Kedua, suaka ini akan jadi sarana rekreasi atau wisata pendidikan bagi masyarakat. Ketiga, dari fungsi konservasi, ada suaka ini jadi pusat rehabilitasi paruh bengkok yang memadai bisa mendorong konservasi paruh bengkok lebih baik. Keempat, suaka ini sekaligus pemberdayaan masyarakat sekitar suaka.

Dia bilang, ada beberapa hal masyarakat bisa terlibat, misal, tenaga pendamping (guide) di suaka, penyedia pakan burung dari hasil kebun masyarakat juga mengelola kios atau fasilitas umum yang disediakan.

“Mereka akan ikut berpartisipasi dalam program SPB ke depan. Terutama, menjaga keamanan dan ketertiban sekitar. Dengan cara ini masyarakat akan memperoleh sumber alternatif penghasilan baru, terutama bagi masyarakat desa sekitar SPB,” katanya.

Dia bilang, tujuan jangka pendek, penyediaan sarana dan prasarana rehabilitasi paruh bengkok. Untuk jangka panjang, katanya, sarana ini akan ikut menjaga populasi paruh bengkok di alam dan meningkatkan kesejahteraan masyarakat sekitar SPB.

Taman nasional juga mengajak peran pihak luar. Dia bilang, pengelolaan suaka ini harus melibatkan berbagai pihak, terutama pemerintah daerah dan masyarakat desa sekitar. “Bagi kami keterlibatan masyarakat sangat perlu dalam pengelolaan Suaka. Balai TN Aketajawe juga menjalin komunikasi dengan pemerintah daerah Kota Tidore Kepulauan, misal, pembangunan akses atau jalan menuju ke SPB yang kini kurang memadai,” kata Wahyudi.

Fasilitas apa saja yang ada di sana? TNAL telah membangun sarana dan prasarana, seperti untuk edukasi dibangun gedung pusat informasi yang berisi informasi-informasi keragaman hayati di Indonesia dan TN Aketajawe Lolobata. Ada papan-papan informasi di sepanjang jalur tracking, gazebo, dan canopy trail.
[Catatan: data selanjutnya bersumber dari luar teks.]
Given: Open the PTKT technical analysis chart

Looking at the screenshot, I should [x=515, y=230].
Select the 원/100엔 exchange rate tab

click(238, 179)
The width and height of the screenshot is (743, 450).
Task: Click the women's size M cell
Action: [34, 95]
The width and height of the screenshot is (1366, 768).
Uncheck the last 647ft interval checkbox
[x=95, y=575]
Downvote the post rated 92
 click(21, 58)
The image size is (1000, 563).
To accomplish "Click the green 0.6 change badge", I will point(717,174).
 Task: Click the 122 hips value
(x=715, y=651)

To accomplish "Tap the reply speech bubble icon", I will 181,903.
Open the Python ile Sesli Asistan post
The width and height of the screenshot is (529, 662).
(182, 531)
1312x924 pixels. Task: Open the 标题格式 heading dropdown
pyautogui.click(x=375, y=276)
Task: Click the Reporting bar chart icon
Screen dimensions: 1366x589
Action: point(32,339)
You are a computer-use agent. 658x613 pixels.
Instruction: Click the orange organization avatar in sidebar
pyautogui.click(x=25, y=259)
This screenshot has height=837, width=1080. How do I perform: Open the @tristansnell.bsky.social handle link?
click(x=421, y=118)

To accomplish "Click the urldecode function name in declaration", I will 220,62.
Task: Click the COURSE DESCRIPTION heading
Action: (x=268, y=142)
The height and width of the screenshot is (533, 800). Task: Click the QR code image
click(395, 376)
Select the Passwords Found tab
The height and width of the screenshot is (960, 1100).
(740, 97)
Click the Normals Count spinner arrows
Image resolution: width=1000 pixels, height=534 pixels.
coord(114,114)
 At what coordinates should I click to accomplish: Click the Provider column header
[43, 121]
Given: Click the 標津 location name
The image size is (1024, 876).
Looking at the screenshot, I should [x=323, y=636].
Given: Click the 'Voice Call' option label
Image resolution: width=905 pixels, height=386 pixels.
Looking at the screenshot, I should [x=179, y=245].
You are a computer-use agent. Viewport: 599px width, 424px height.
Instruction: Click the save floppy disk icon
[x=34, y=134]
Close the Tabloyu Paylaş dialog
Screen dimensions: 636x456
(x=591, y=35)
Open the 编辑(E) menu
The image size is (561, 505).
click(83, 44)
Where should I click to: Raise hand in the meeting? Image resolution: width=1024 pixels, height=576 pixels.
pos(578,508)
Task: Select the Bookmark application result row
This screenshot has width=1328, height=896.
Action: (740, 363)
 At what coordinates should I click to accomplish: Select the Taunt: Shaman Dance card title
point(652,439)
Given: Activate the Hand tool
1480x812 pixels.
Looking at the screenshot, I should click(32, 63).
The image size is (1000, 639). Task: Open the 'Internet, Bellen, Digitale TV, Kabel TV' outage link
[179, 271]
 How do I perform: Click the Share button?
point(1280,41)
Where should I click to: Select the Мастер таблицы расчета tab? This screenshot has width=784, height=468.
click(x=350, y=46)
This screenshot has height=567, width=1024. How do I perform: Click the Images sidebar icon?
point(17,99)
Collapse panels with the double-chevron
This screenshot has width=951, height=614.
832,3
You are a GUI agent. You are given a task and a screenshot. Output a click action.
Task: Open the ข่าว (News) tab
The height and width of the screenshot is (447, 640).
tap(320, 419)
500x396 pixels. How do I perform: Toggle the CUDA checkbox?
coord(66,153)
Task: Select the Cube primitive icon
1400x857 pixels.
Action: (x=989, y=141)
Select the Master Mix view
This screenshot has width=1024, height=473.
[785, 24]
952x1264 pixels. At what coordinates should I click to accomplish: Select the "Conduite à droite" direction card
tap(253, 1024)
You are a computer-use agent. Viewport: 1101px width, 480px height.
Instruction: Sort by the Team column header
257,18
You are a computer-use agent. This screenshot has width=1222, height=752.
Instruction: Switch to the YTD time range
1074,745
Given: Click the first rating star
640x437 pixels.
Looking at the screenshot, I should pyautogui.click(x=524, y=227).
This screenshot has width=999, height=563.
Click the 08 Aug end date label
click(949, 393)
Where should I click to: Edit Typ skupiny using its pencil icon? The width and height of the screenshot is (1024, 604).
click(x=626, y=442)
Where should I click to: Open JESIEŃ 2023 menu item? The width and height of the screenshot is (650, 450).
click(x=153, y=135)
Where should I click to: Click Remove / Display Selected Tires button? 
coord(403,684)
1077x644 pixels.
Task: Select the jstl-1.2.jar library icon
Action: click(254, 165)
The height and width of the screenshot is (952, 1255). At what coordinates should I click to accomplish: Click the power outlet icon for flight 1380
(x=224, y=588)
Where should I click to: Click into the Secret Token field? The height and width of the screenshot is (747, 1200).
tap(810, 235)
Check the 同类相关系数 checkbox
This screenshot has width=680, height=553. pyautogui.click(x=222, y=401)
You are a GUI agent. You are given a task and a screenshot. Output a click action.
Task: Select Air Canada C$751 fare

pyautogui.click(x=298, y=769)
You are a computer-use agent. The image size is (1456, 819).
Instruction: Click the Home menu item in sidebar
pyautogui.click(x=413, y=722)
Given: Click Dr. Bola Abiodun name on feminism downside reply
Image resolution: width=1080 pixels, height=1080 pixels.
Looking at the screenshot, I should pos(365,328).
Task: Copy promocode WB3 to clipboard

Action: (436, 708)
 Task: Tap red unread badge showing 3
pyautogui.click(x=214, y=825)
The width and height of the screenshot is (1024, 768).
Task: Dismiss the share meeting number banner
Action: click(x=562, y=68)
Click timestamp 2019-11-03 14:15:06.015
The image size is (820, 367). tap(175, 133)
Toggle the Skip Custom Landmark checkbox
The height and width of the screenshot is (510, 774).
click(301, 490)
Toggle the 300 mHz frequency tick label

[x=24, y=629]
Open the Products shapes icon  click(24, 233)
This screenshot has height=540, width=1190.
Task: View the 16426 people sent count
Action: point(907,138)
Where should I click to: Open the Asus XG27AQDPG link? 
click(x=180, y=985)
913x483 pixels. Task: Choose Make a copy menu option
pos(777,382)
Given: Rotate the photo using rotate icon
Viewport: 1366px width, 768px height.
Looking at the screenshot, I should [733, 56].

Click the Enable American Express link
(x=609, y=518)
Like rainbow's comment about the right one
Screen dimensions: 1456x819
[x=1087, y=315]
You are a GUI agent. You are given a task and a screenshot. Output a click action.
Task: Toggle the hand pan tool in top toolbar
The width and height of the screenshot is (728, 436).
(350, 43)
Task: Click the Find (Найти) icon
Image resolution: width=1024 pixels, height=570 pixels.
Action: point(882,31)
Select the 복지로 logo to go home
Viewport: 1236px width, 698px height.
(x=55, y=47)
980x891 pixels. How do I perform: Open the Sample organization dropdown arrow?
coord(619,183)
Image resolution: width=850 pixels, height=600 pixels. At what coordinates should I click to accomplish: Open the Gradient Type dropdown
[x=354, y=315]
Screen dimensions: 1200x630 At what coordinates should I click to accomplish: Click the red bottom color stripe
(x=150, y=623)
Ada juga kandang-kandang paruh bengkok yang tak bisa lepas liar lagi karena kondisi tak memungkinkan seperti, patah kaki, patah tulang dan lain-lain.

“Ini bertujuan jadi media pembelajaran bagi pengunjung untuk mengetahui jenis-jenis paruh bengkok khusus dari Malut.”

Pemandangan di SPB TNAL selain alam yang indah juga bisa menyaksikan matahari terbit | Foto: Jamal Adam
info gambar

Begitu juga dengan fasilitas untuk tujuan rekreasi, ada gazebo, dan canopy trail. Fasilitas ini, katanya, diharapkan dapat meningkatkan ketertarikan pengunjung datang ke Suaka Paruh Bengkok. Di canopy trail dan tracking sambil belajar tentang beragam paruh bengkok.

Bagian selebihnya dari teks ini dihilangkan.